Atlas of cell types in human and mouse adipose tissue

Adipose tissue plays a central role in the pathophysiology of obesity and its complications, modulating appetite and satiety, glucose and lipid homeostasis, and immune function. Adipose tissue is highly heterogeneous, comprised not only of adipocytes, but also fibroblasts, endothelial cells, and vast numbers of immunes cells. Cell population content is dynamic, and known to be altered by obesity, making bulk tissue profiling studies difficult to interpret. In collaboration with Evan Rosen, Diane Mathis, and Aviv Regev, we are using single cell/nucleus RNA-seq, both to detail and compare the identity and molecular state of the individual cellular components that make up the various adipose tissue depots, and to characterize anatomical and functional interactions across a variety of metabolic perturbations, including fasting, weight loss, high fat diet exposure, gastric bypass, and aging.

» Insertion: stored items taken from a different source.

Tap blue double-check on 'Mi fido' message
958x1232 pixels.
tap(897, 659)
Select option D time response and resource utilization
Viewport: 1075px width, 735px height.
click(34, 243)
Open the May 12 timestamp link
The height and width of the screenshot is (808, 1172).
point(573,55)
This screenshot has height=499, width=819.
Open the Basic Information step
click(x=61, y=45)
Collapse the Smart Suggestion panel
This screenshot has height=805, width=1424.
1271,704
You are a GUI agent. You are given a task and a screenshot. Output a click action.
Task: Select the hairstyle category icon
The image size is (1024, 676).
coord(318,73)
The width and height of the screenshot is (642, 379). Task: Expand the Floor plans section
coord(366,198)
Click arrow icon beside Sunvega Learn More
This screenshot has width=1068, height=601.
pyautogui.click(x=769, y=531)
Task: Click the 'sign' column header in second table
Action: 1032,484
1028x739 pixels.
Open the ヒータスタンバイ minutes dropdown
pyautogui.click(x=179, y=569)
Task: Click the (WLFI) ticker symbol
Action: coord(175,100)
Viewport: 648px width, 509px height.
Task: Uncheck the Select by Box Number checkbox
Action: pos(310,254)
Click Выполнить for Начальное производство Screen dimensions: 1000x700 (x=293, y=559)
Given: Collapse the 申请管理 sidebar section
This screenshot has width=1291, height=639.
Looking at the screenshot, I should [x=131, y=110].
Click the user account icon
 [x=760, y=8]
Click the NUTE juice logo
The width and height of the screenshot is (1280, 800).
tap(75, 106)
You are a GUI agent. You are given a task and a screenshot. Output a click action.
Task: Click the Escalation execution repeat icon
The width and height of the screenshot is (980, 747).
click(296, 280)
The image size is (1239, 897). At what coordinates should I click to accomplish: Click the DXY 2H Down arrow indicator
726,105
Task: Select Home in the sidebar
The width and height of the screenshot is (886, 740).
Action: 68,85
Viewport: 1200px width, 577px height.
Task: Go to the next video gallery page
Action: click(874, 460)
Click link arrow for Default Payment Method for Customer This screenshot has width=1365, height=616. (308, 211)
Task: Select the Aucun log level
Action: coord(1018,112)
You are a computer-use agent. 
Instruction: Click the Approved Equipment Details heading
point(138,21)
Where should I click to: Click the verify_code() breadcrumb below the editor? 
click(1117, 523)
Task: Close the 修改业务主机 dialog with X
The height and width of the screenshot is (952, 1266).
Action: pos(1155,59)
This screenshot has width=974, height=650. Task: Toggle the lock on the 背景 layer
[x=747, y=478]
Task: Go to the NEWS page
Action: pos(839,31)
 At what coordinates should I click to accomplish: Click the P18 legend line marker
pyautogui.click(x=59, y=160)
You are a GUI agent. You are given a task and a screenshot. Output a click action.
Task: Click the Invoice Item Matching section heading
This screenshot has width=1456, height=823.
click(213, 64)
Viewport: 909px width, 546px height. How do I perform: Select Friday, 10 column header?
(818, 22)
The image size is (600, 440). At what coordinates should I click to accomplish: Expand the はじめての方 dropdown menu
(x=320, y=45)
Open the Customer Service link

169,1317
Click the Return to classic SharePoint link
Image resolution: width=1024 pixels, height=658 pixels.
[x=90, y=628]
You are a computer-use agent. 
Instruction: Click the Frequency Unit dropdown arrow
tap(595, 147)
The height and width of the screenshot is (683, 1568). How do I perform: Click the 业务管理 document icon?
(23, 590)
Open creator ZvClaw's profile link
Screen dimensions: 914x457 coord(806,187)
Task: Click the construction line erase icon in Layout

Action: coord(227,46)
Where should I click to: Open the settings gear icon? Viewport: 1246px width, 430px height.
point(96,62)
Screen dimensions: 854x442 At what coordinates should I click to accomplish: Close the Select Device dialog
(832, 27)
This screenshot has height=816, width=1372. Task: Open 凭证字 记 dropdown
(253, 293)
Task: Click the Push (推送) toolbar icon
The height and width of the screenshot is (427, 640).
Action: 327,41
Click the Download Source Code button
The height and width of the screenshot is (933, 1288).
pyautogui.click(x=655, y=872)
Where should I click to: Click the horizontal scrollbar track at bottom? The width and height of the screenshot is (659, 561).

These studies are being performed on subcutaneous and visceral white adipose tissue as well as brown adipose tissue in both mice and humans and should provide: 1) an unbiased identification of cell type-specific markers, enabling development of genetic tools for studying individual cell types as well as immediate pharmacological target identification, 2) a delineation of which of these cell types respond to metabolic perturbation and how they do so, and 3) insight into how individual cell types interact within a network to produce the adipose tissue dysfunction associated with obesity and insulin resistance.